84% of public schools across the country report classroom behavior has gotten worse since returning to in-person learning.
An assistant professor of psychology and the director of the Child Studies Center at Virginia Tech conducted two studies on children’s mental health during the pandemic. The studies found there can be a link between children’s mental health and their classroom performance.
“There’s been kind of this added toll of disruptions to student learning and students are performing behind where they were pre-pandemic,” Rosanna Breaux said. “We’re also seeing things like increases in inattention symptoms and having a hard time focusing or paying attention to school work.”
The disruption data can range from physical fights to disrespecting teachers.

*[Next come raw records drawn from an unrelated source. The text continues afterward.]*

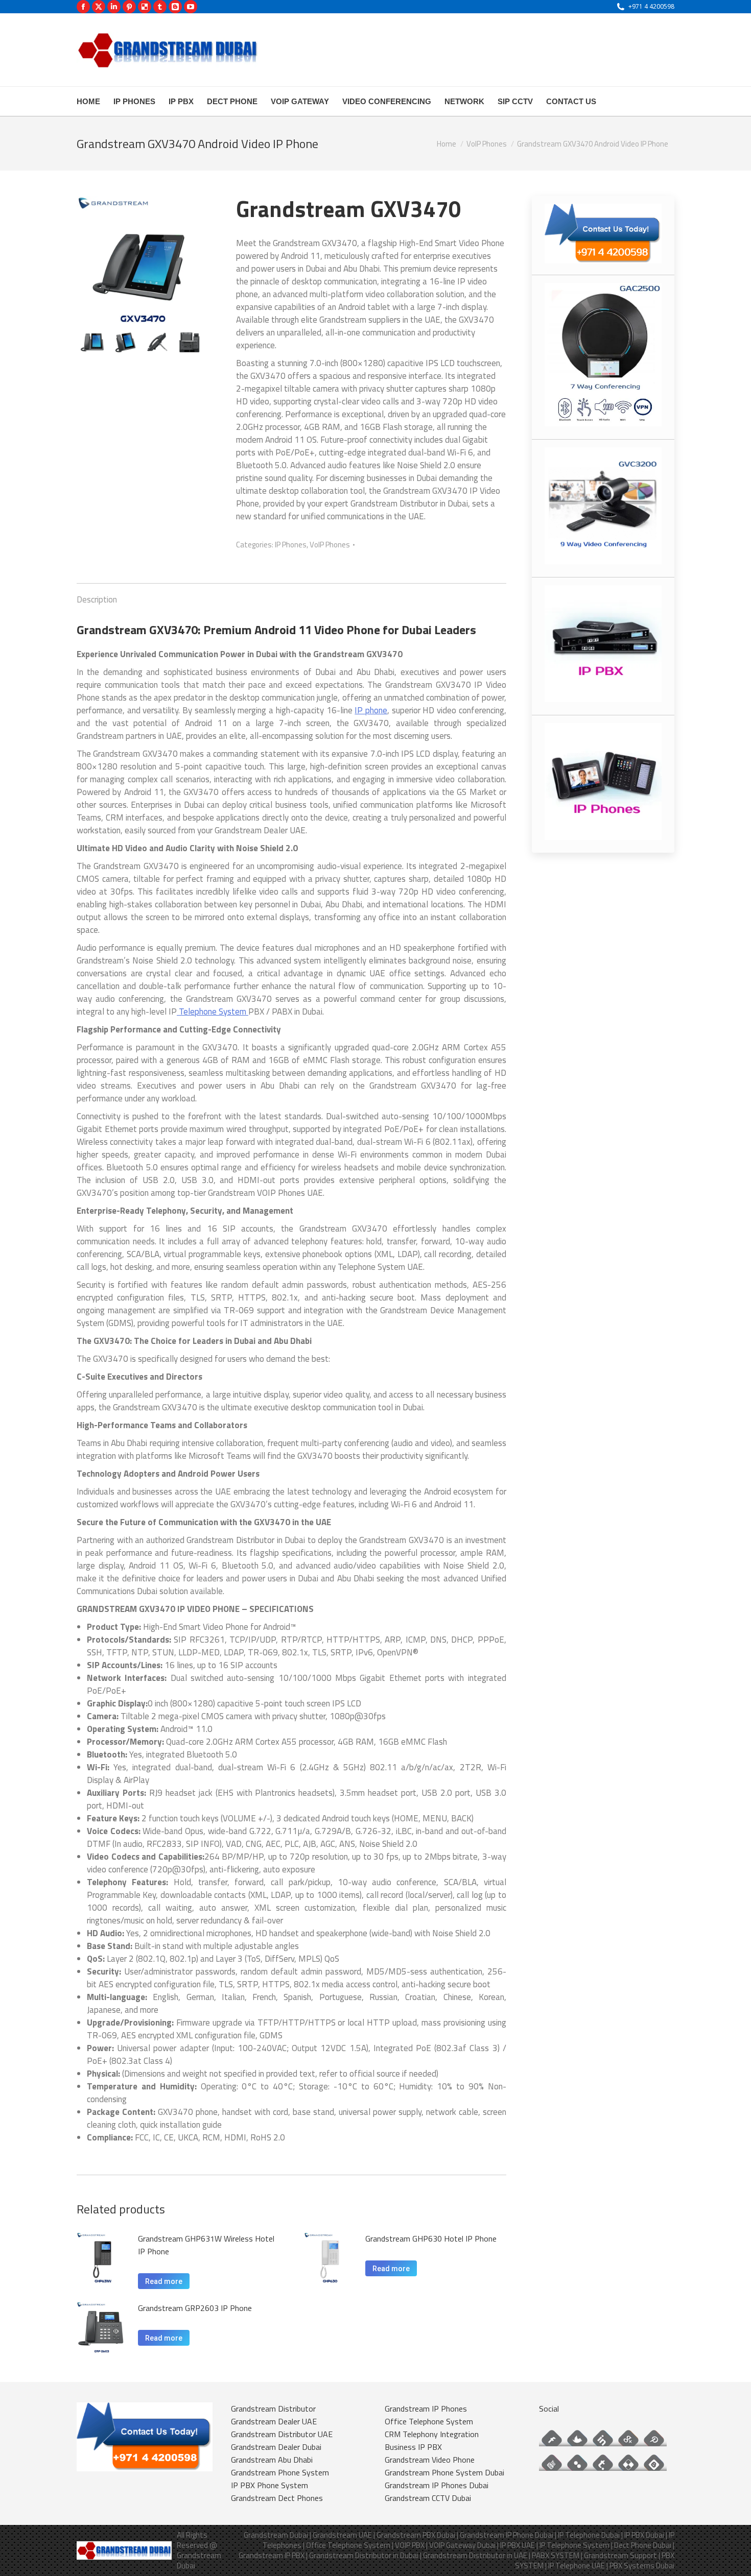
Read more (163, 2281)
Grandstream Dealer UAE (274, 2421)
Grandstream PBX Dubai (416, 2535)
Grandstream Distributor (273, 2408)
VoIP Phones (330, 544)
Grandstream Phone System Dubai (444, 2472)
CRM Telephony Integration (432, 2434)
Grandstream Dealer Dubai (276, 2447)
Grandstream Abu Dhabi (272, 2459)
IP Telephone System (574, 2545)
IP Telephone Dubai (589, 2535)
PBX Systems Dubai (641, 2565)
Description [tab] (97, 599)
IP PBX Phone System (269, 2485)
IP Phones (291, 544)
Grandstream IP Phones (426, 2408)
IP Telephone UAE (576, 2565)
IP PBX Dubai (644, 2535)
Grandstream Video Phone (430, 2459)
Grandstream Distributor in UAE (475, 2555)
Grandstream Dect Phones (277, 2498)
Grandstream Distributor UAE (282, 2434)
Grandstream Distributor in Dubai (363, 2555)
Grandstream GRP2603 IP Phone (195, 2308)
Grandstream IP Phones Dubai (436, 2485)
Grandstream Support (620, 2555)
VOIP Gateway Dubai (462, 2545)
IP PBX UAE (517, 2545)
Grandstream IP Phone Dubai (506, 2535)
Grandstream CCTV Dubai (428, 2498)
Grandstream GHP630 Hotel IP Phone (431, 2238)
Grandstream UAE (342, 2535)
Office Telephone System (429, 2421)
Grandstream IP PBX (271, 2555)
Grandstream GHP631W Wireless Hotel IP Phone (206, 2244)
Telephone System (212, 1011)
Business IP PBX (413, 2447)
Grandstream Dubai (276, 2535)
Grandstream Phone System (280, 2472)
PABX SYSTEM (555, 2555)
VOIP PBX (410, 2545)
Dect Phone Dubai (642, 2545)
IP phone (371, 710)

The data show outbursts in the classroom and tardiness increased the most from the ongoing pandemic.
The chief learning officer of Bedford County Public Schools explained how there’s been a slight increase in disruptions among younger students.
“I think last year we saw a little bit of an uptick in children who had not been to school to learn those skills,” Karen Woodford said. “Our kindergartners, our first graders, younger students who may have been at home with their parents for the last two years.”
Educators explained there are some lessons taught in person that are harder to translate to an online format.
“We had to teach them social skills and how to interact in the environment,” Woodford said.
Students lost out on some of those social skills for the last two and a half years.
“They need to be face-to-face so they can build relationships, because if your relationship is only through a video camera or you’re online all of the time, you don’t learn how to be part of a society,” Woodford said.
Districts like Bedford County Public Schools are taking students mental health into account for the upcoming school year.
“We as teachers and we as educators need to understand their feelings because we’re mature adults who have developed the skills to know how to interact appropriately,” Woodford said. “These students don’t fully develop those skills until they’re 25.”
Educators and experts explained open communication between families, students and teachers will help prevent classroom disruptions.
“I think sometimes we just need to be able to sit down and just have a conversation with kids about how was your day and let them be who they are,” Woodford said. “Don’t try to brush off their feelings.”
Bedford County Public School’s first day of in person learning is Monday, August 15.